* Begin *

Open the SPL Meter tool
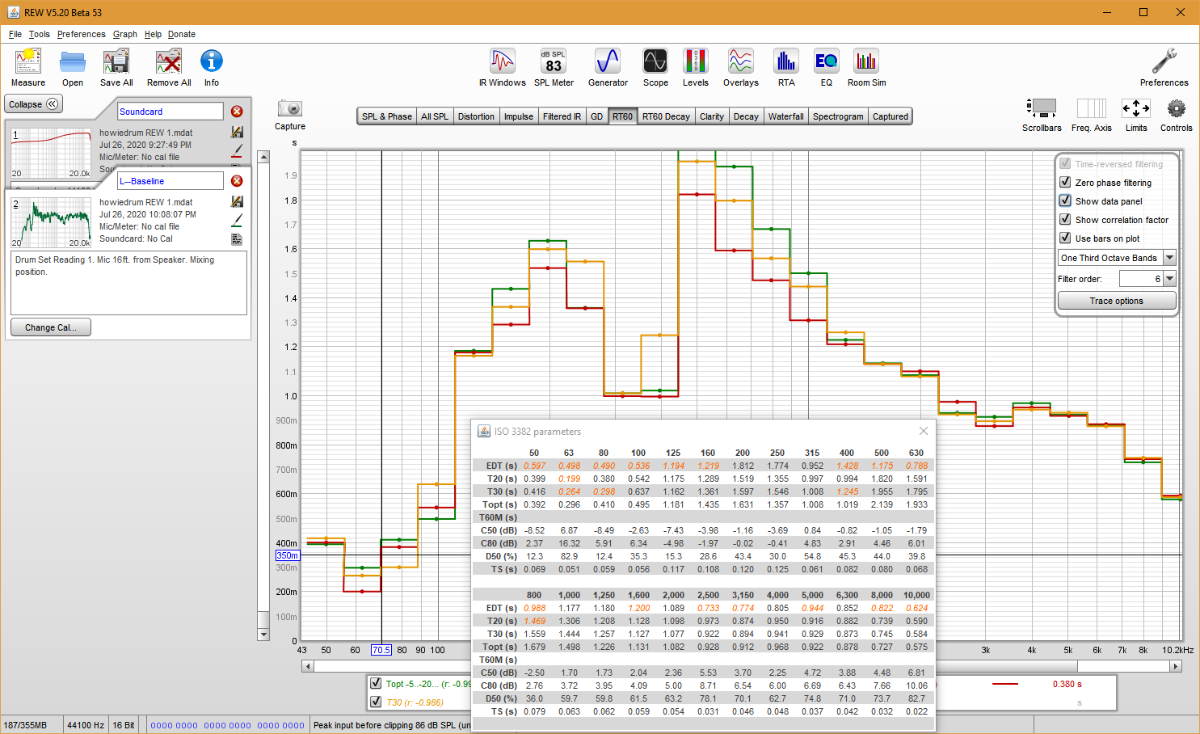This screenshot has height=734, width=1200. coord(553,66)
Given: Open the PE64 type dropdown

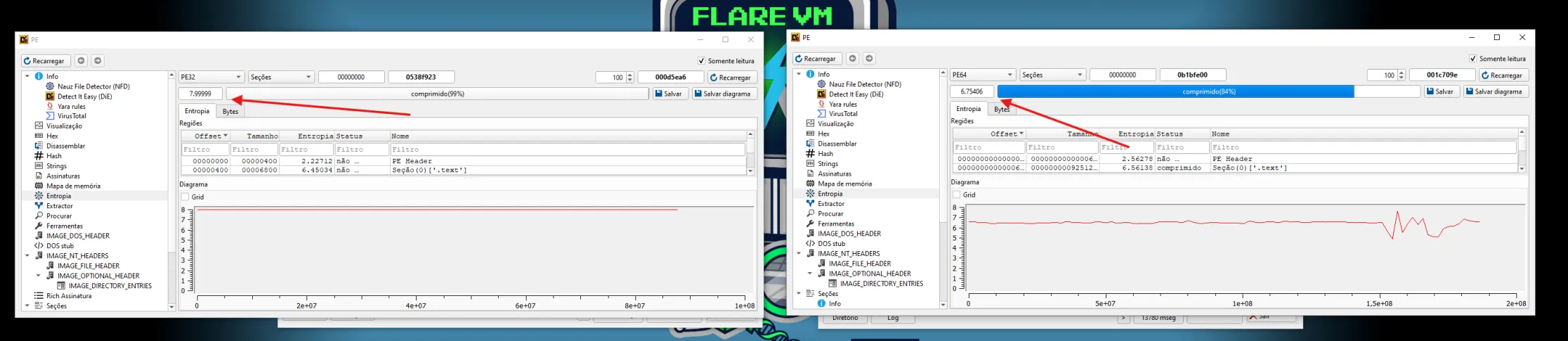Looking at the screenshot, I should (x=982, y=75).
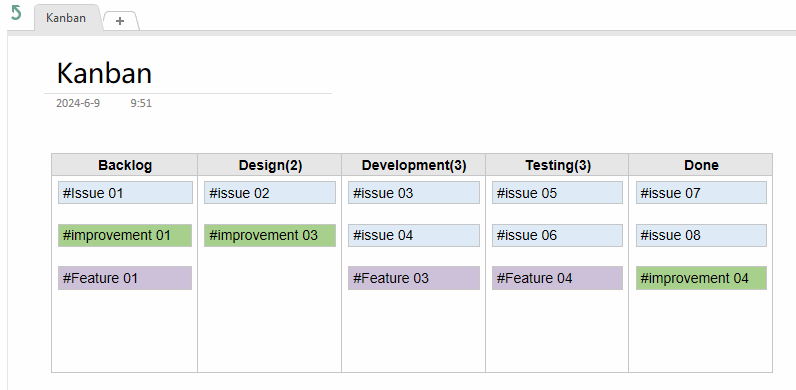Click the #improvement 03 card

[270, 236]
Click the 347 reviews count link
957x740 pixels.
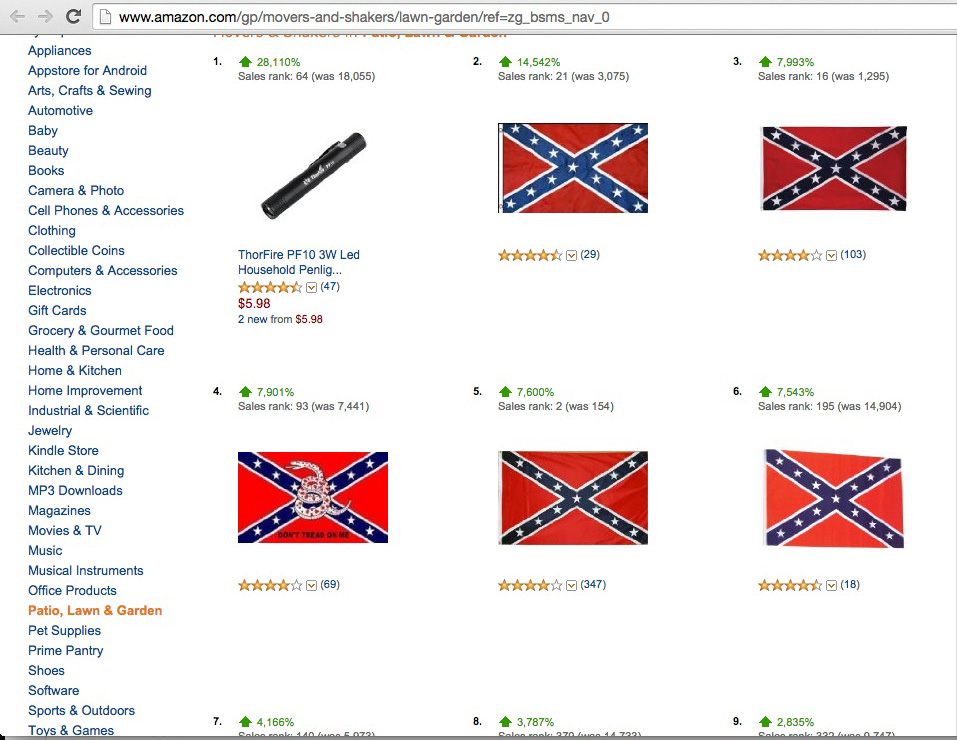[x=593, y=584]
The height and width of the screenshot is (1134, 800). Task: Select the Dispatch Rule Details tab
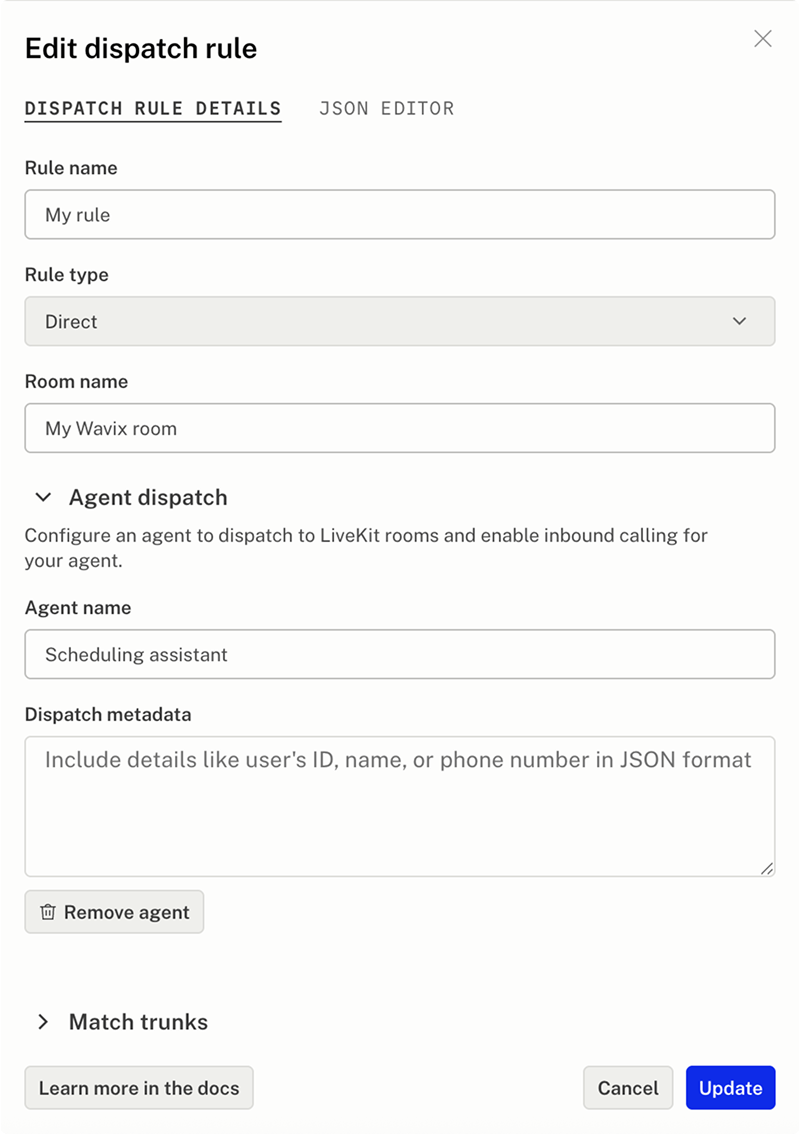pos(153,108)
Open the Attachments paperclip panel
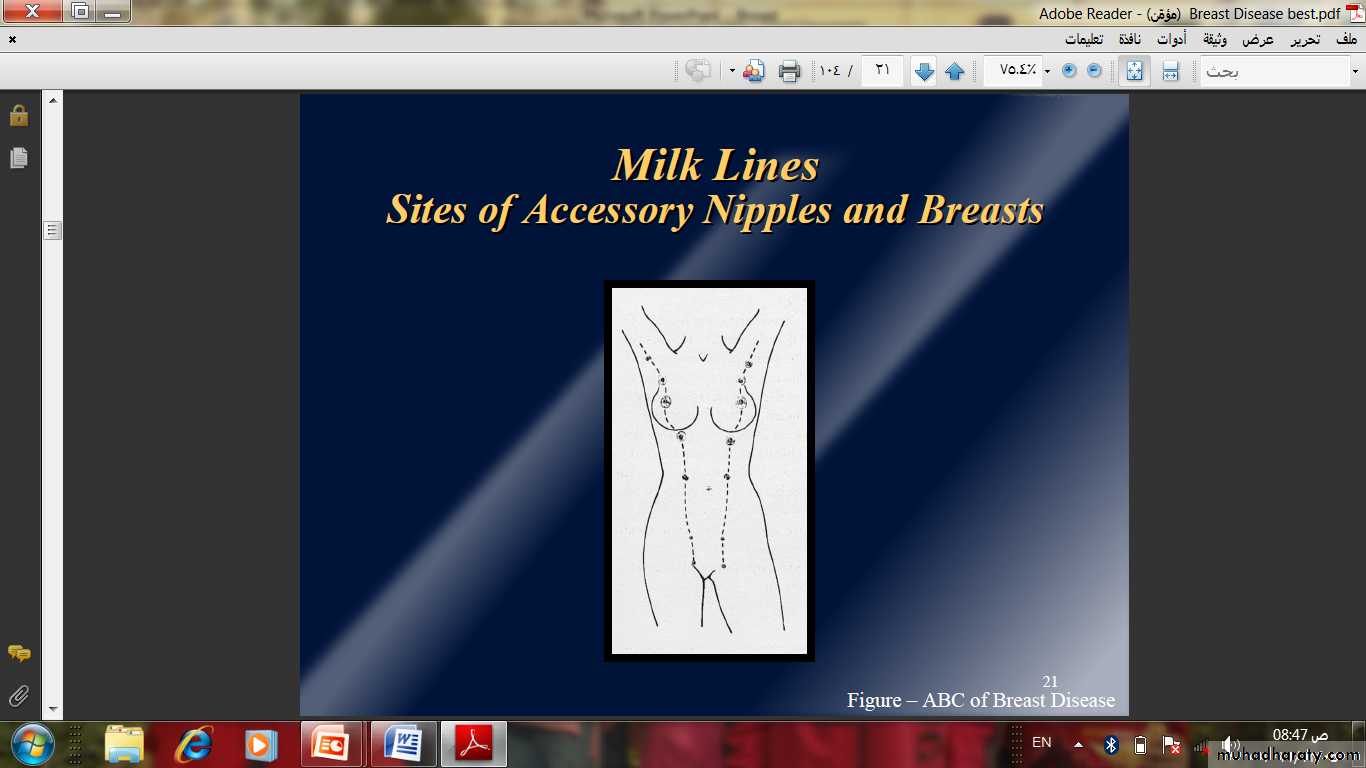 [x=19, y=696]
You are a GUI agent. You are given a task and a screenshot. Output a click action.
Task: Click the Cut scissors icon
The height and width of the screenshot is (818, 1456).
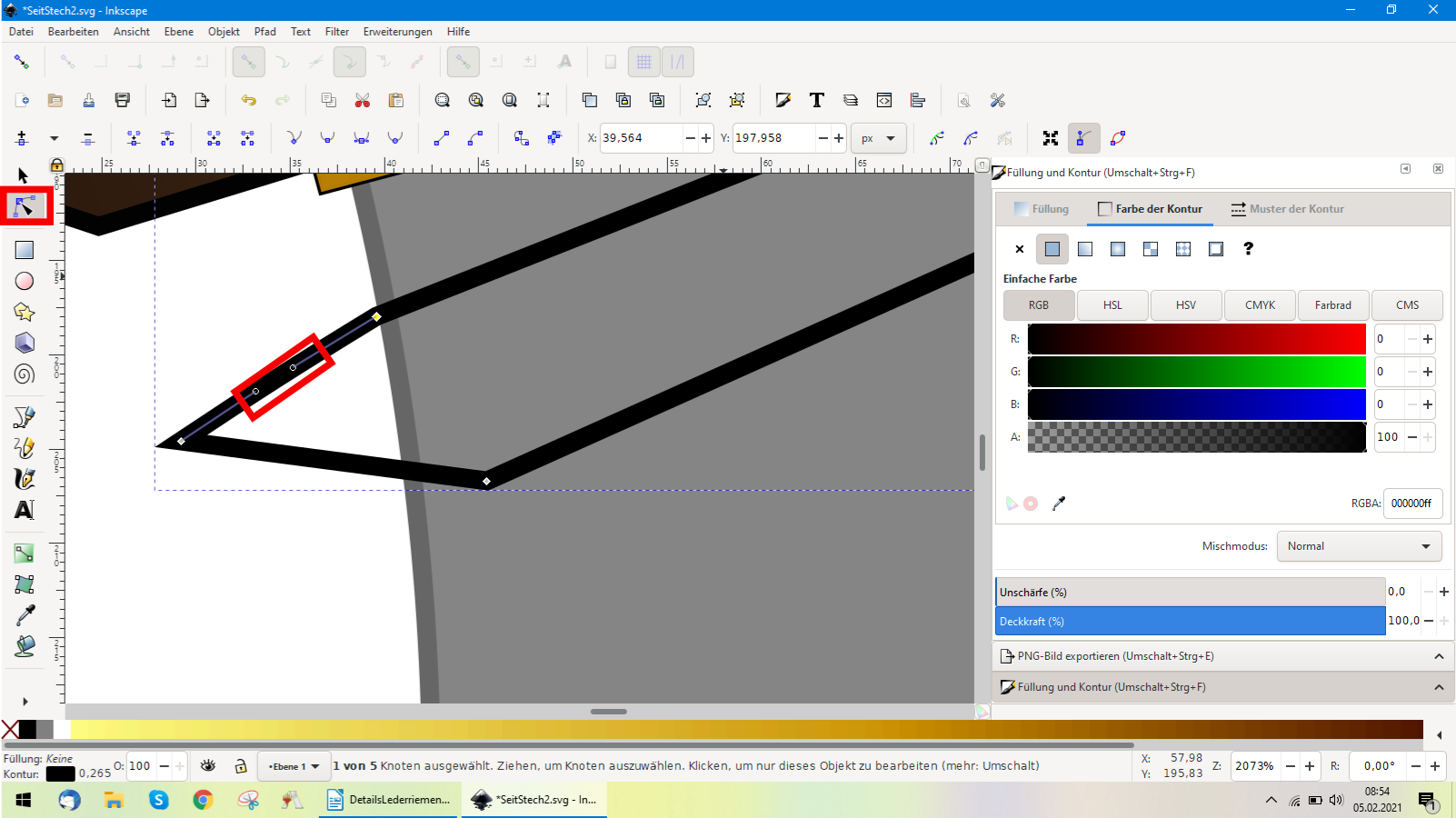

* End *

[Job] Repeat the lines above exactly, starting with the line that contains "You are a GUI" and continuing through the final line, and leave out the pictures.

[Result of this task]
You are a GUI agent. You are given a task and a screenshot. Output a click action.
Task: Click the Cut scissors icon
The height and width of the screenshot is (818, 1456).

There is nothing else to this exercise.